▸ Exercise goal:
Please return only the lines from the one holding "The image size is (1024, 555)." through the one holding "Task: Click the 50 price axis label", exactly as they appear in the records below, both ends included.

(Records from a data source)
---

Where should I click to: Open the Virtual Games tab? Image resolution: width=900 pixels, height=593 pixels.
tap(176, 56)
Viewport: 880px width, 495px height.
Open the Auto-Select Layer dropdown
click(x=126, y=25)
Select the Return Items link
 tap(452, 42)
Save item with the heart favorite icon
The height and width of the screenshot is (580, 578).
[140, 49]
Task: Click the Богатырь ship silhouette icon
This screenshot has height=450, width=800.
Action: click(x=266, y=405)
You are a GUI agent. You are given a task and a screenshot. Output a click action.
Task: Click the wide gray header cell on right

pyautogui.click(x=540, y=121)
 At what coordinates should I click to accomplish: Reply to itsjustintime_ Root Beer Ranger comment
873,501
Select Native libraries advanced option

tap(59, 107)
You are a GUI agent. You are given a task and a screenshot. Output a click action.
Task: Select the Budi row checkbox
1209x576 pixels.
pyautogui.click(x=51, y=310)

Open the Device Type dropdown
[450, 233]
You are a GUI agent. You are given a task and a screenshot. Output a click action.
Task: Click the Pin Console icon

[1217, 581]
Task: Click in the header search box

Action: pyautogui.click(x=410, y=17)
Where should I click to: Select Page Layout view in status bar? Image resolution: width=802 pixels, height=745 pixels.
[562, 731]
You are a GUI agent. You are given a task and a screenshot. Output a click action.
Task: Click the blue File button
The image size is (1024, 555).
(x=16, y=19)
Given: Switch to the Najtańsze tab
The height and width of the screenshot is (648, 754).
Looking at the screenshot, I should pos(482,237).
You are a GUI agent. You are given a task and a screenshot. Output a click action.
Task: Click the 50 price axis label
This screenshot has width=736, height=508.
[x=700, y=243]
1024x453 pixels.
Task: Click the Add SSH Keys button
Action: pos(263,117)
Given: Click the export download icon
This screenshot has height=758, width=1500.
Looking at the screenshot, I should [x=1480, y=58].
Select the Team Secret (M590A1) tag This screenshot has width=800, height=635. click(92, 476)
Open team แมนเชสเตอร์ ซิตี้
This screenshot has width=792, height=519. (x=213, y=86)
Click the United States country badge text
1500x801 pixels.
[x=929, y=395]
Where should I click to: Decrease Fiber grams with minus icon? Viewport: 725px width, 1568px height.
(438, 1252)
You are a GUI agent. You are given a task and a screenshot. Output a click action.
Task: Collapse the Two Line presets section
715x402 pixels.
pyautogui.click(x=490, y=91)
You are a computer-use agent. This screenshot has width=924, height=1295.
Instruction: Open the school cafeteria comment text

---

▸ Answer to this problem:
The image size is (1024, 555).
(x=16, y=19)
Given: Switch to the Najtańsze tab
The height and width of the screenshot is (648, 754).
Looking at the screenshot, I should pos(482,237).
You are a GUI agent. You are given a task and a screenshot. Output a click action.
Task: Click the 50 price axis label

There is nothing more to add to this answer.